### Consignes de travail
A) Dans le texte sur le schéma marxiste, quelles sont les quatre sociétés que Marx distingue ?
B) Rédigez la suite du texte sur le schéma marxiste en reprenant juste après sa dernière phrase.

Dans ce cadre, Marx distingue la société esclavagiste, la société féodale, la société capitaliste et la société socialiste. Dans son schéma, la société esclavagiste (et le «mode de production» qui y est attaché) est jugée antérieure et inférieure à la société féodale (et au «mode de production» qui l’accompagne), de même que la société capitaliste par rapport à la société socialiste.

Ce n’est pas ici le lieu de montrer en détail la fragilité de cet édifice marxiste et de ses effets collatéraux. Il suffit, à titre d’exemple, de signaler que dans son système de pensée, les sociétés de la cité grecque sont inférieures, en tant que stade esclavagiste, aux sociétés féodales du Moyen Âge européen; que la «société du travail» représente un stade supérieur à celui de la «société du loisir» ou, a fortiori, de la «société partenariale»; enfin, que «le travail marchandise» reflète un système de travail inférieur, car antérieur, au travail du servage du despotisme. Mais quant à comprendre comment un «mode de production» pré-féodal et, par conséquent, une forme antérieure d’organisation sociale telle celle de la cité-État ont pu créer une littérature scientifique et une pensée qu’il tient lui-même pour insurpassables, alors que la féodalité a produit une atmosphère intellectuellement asphyxiante, ce sont là des questions qui ne semblent pas arrêter Marx[2].

Pourtant, le principal problème du schéma marxiste est qu’il pèche logiquement. La société «esclavagiste» et la société féodale se distinguent quant au «mode de production». Toutefois, ledit mode de production «esclavagiste» – et plus précisément celui du «travail marchandise» – est non pas antérieur mais manifestement postérieur au «mode de production» féodal ou despotique. En tant que «mode de production», il s’inscrit dans le cosmosystème anthropocentrique à petite échelle et non dans le cosmosystème despotique comme le servage. De même, entre la société socialiste et la société capitaliste n’intervient pas un «mode de production» différent mais une organisation différente du même «mode de production». Leur différence est donc, sur ce point, morphologique et non pas typologique, indépendamment du fait que le cours de leur évolution se situe aux antipodes de celui que Marx avait imaginé. Le projet socialiste apparaît historiquement là où la transition du despotisme à l’anthropocentrisme s’avère sans issue, et précède donc, c’est-à-dire prépare en quelque sorte la transition capitaliste.

Données de localisation des éléments et du texte:
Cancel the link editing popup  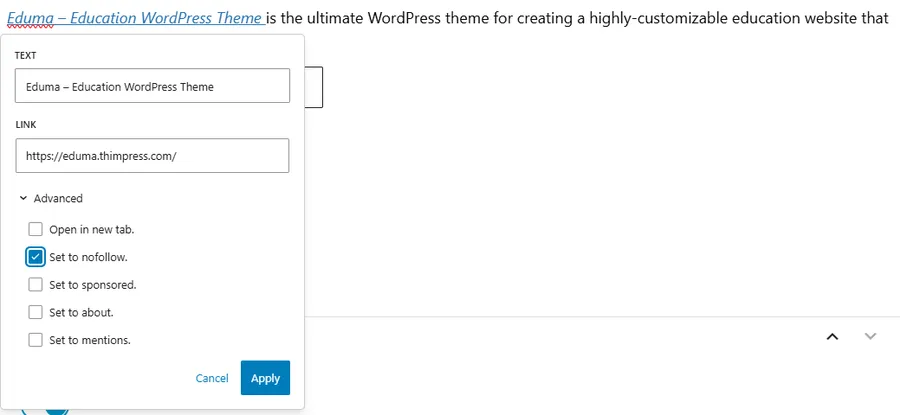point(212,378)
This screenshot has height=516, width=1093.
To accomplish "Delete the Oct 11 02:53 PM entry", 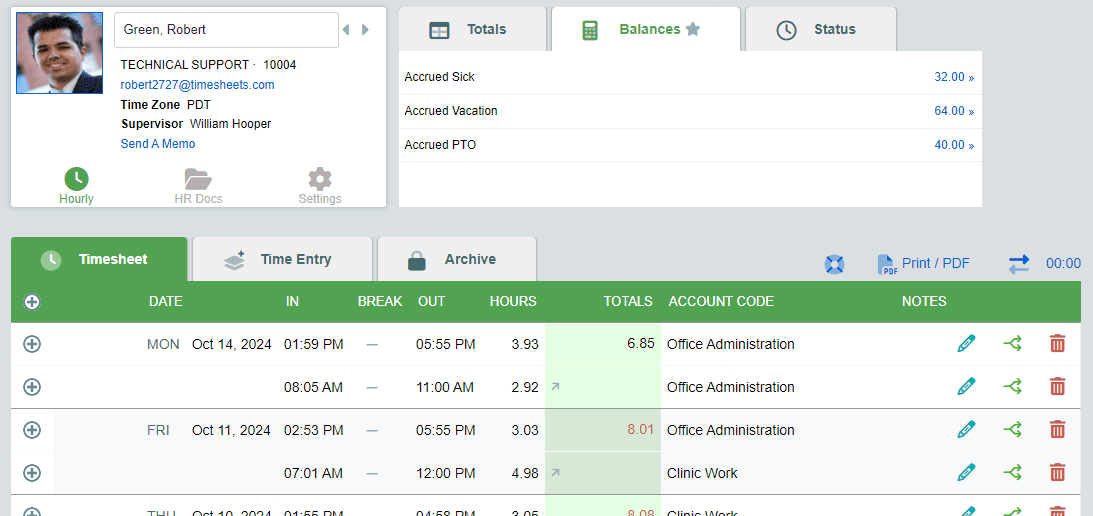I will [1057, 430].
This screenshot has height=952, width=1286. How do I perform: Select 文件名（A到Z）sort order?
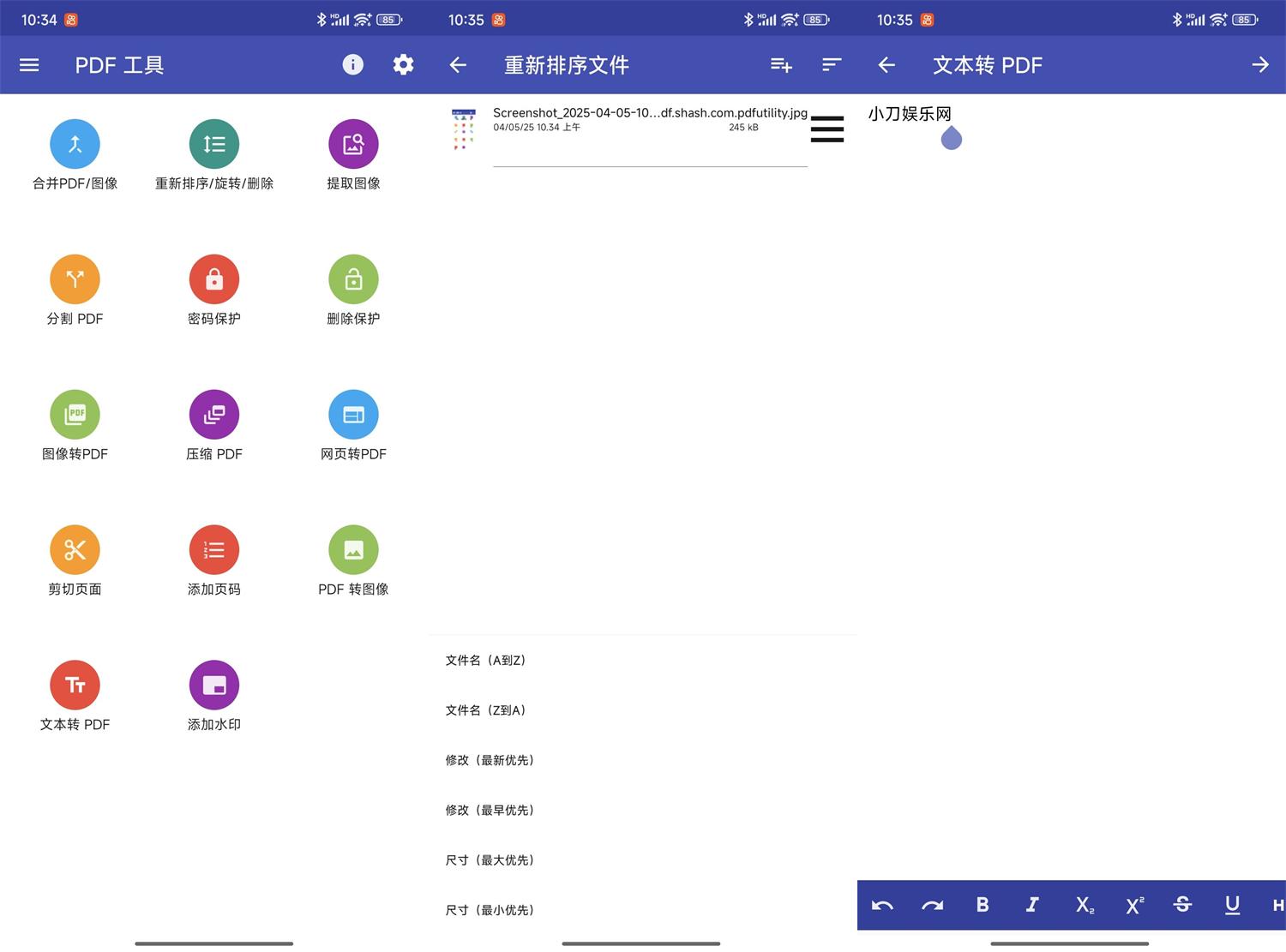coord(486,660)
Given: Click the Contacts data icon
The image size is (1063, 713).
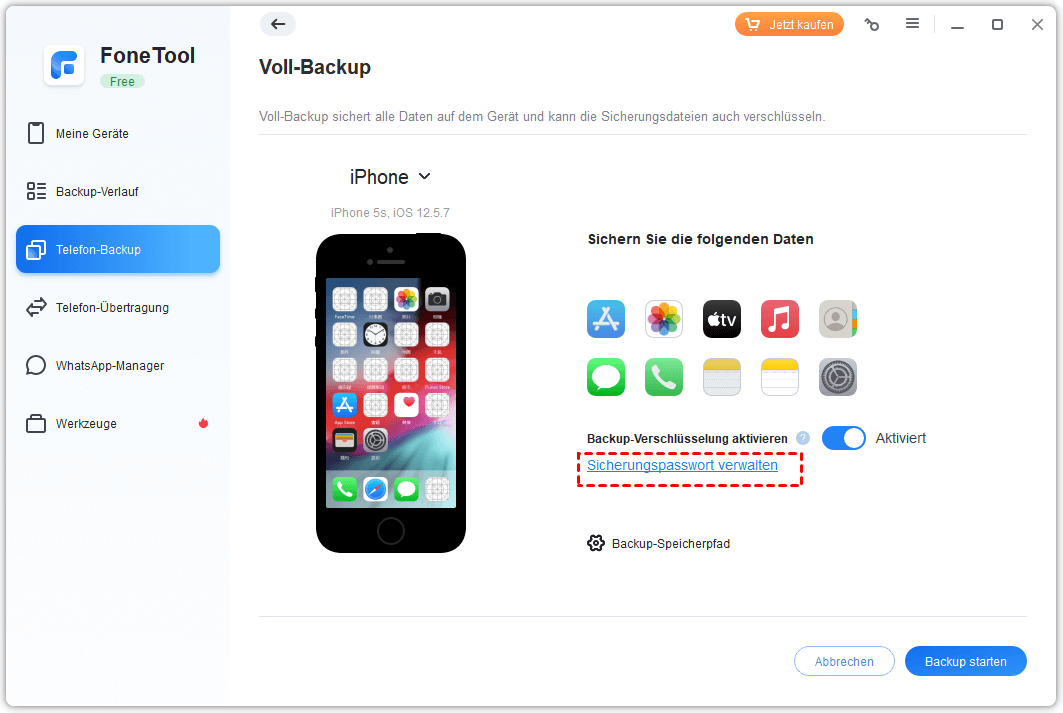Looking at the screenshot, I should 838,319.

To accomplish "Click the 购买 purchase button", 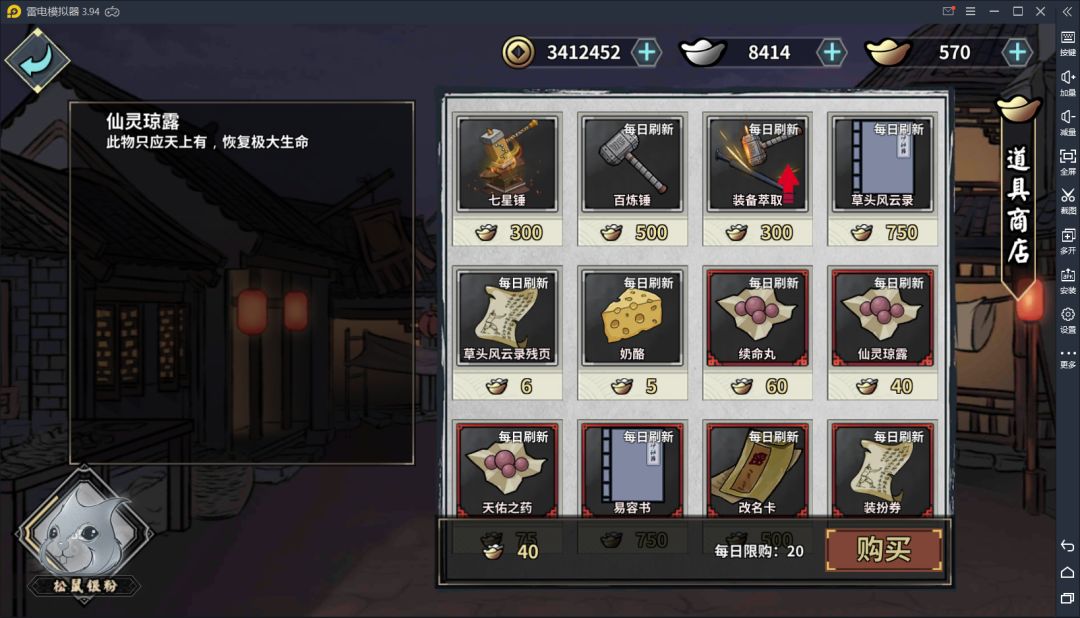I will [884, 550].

### Réponses fournies
A) La société esclavagiste, la société féodale, la société capitaliste et la société socialiste.

B)
L’impasse de la vision cosmothéorique de Marx ressort également de sa certitude que l’abolition des classes conduirait à l’abolition de l’État et donc de la politique. Cette hypothèse surprend le grand penseur en flagrant délit d’ignorance, non seulement quant à la nature du phénomène politique en soi mais aussi quant au paradigme anthropocentrique majeur de la cité-État, dont a résulté l’abolition de l’État en tant que schéma institutionnel qui possédait la politique, sans abolition des classes. Il est évident que l’abolition de la politique ne va pas de pair avec l’abolition de l’État mais avec l’abolition de la société en tant qu’entité politéienne.

Les visions post-marxistes, libérales ou non, de l’histoire simplifient davantage encore la problématique. Elles distinguent en gros entre sociétés traditionnelles – dans lesquelles s’inscrivent les sociétés d’Afrique qu’a rencontrées la colonisation, les despotismes asiatiques historiques mais aussi les sociétés grecques des cités – et sociétés industrielles, c’est-à-dire les sociétés de l’époque moderne.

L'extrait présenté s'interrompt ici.